L’ultimo giorno di viaggio piove, l’aria si è fatta più fresca, sembra sparito il caldo tropicale e umido di questi giorni che assediava la pelle, sembra già un’altra stagione, è incredibile come i colori autunnali, i cieli grigi e la luce smorta abbiano già preso il sopravvento. Il paesaggio è diventato monotono, costeggiamo argini argillosi dove pascolano le mandrie, mentre la nave avanza con lentezza, cullandoti. Vicino a Manaus il sole è già tornato, e mentre la Amazonas punta verso il porto, vediamo le acque del Rio Negro e del Rio Solimoes che corrono fianco a fianco senza mescolarsi, è un miracolo che avviene per la differenza di temperatura, densità e velocità delle acque: infatti il primo scorre a circa 2 km all’ora a una temperatura di 28 °C mentre il secondo a 4-6 km all’ora a 22 °C.

A MANAUS SALUTO WILLIAM, il suonatore ambulante argentino di «trombetta», che sta girando tutta l’America latina esibendosi per strada.
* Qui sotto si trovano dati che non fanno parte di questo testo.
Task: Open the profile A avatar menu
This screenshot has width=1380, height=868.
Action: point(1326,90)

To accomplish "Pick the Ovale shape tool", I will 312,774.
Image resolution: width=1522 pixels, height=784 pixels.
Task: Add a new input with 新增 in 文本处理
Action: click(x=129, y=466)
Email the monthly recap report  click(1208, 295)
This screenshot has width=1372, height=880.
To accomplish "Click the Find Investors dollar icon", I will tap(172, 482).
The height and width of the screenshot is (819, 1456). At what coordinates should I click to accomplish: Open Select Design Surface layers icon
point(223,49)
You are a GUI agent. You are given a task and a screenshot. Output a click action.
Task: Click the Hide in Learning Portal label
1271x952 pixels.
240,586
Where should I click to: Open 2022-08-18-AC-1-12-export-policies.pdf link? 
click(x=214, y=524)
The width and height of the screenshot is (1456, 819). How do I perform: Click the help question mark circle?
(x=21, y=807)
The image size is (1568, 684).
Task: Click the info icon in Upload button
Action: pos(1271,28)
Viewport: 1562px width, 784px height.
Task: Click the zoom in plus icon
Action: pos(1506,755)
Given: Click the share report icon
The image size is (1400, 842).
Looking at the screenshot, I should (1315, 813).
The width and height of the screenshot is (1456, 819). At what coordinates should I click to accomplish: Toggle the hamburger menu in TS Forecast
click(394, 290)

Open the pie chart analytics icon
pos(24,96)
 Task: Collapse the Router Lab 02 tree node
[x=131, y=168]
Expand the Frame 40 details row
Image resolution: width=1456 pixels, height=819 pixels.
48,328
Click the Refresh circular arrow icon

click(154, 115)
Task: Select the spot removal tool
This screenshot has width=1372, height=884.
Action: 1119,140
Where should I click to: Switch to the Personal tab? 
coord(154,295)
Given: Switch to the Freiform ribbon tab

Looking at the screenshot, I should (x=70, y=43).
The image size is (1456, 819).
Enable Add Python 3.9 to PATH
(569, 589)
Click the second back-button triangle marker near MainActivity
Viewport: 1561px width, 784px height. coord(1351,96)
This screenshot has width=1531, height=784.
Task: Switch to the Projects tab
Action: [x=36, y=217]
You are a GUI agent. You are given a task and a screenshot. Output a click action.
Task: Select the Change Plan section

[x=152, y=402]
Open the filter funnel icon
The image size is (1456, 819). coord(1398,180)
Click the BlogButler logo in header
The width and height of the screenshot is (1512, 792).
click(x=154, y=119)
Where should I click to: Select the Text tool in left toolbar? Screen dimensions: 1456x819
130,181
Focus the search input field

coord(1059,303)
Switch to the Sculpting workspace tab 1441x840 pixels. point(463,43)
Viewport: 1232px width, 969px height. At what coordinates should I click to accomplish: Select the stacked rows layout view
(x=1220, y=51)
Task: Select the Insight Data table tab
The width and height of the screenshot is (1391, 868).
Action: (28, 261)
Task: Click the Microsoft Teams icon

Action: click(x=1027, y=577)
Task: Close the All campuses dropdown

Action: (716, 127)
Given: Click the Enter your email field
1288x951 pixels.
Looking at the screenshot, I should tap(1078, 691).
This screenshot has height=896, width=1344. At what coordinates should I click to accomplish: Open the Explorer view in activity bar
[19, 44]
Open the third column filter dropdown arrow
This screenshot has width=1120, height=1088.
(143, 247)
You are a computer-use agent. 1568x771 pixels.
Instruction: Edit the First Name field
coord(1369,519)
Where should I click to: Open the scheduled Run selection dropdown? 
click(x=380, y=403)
Scende anche Ritielvy, partito da Belem con la moglie bambina e sua figlia di due anni. Scappano da una vita difficile e dal quartiere «rosso» di Kabunajem, molto povero e pericoloso. «Ci sono molti assalti, molti morti per via della droga», dice, «regolamenti di conti tra i trafficanti, lì è una cosa normale uscire da casa e vedere i cadaveri per strada».